Sur la route de Suhl au sens propre…
Le bâtiment de Ziegenhahn & Sohn se situe un peu en retrait de la route qui relie Suhl à Zella-Mehlis. Après avoir emprunté un court sentier pentu, nous arrivons à destination, Suhlerstrasse 9a. Pas de grandes vitrines remplies des derniers accessoires cynégétiques en vogue. Nous sommes bien chez un véritable armurier, ce qui compte ici, c’est la fabrication. La grande vitre donnant sur le parking a un rôle très fonctionnel, apporter de la lumière à l’établi du graveur qui officie à l’entrée du magasin. Loupes binoculaires relevées sur le front, c’est lui qui vient nous accueillir et nous ouvrir.

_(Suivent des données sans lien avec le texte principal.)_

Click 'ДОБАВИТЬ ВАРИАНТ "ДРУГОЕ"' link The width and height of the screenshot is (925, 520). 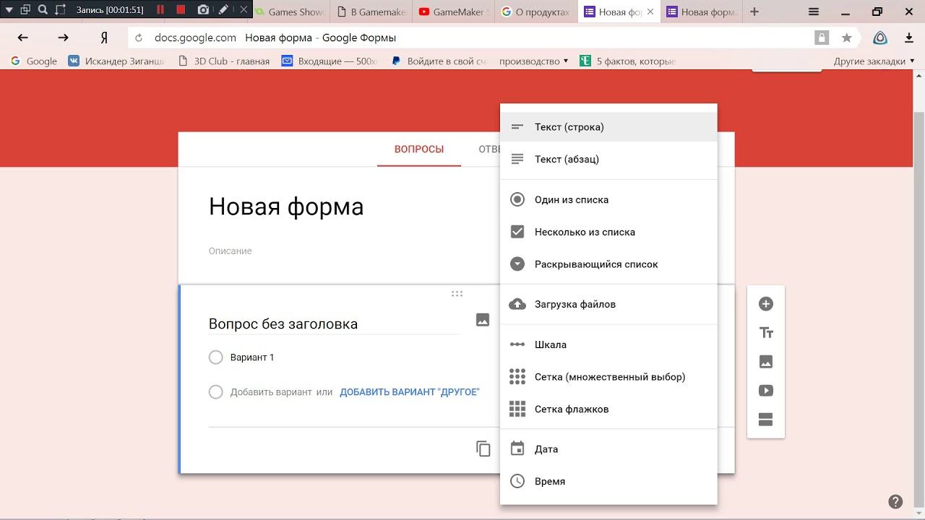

En attendant Jens Ziegenhahn, le cofondateur de la fabrique et son dirigeant aujourd’hui, qui sera notre guide pour cette visite, nous jetons un coup d’oeil aux râteliers. Des armes de luxe de la maison, bien sûr. Quelques réparations aussi : d’anciens drillings pour nous rappeler que nous sommes au pays de sa naissance, des carabines artisanales type Mauser, des fusils Anson à indicateurs d’armement. A côté du comptoir, des ébauches de noyer. Voici déjà Jens Ziegenhahn qui nous rejoint. Notre hôte n’est pas taiseux et parle volontiers de ses réalisations. Pas de doute, cet homme-là aime passionnément son métier et est lui-même chasseur. Sa gamme est vaste : armes juxtaposées, superposées, combinées, à platines, à mécanismes Blitz ou Anson. Fusils, carabines express, carabines basculantes à un coup… Il y a là tout ce qui appartient à la tradition armurière et cynégétique allemande, mais plus encore. Dans l’atelier de ZellaMehlis, on réalise à peu près tout ce que peut souhaiter un client, même des armes à chiens extérieurs. Tout est possible. Les requêtes techniques ou esthétiques reçoivent presque toujours la même réponse accompagnée d’un sourire : « Oui, nous pouvons le faire ! » Comment une entreprise artisanale, qui produit ses armes sur place sans recourir à la sous-traitance, réalise-t-elle cet exploit ? Cela tient évidemment au savoir- faire de cette maison et de ses cinq armuriers, certainement aussi à la tradition de diversité des productions en Thuringe. La lignée des Ziegenhahn armuriers remonte à 1889, lorsque l’arrière-
grand-père de Jens, Alfred Ziegenhahn, issu d’une famille de fermiers du Harz, entre comme apprenti chez Schmidt & Habermann à Suhl. Un peu plus d’un siècle plus tard, en 1993, Jens Ziegenhahn fonde avec son père Rolf, l’entreprise Ziegenhahn & Sohn oHG. L’Allemagne est réunifiée depuis trois ans, père et fils veulent saisir les opportunités données par l’accès à la technologie de pointe et aux meilleurs matériaux et par l’ouverture de nouveaux débou chés commerciaux.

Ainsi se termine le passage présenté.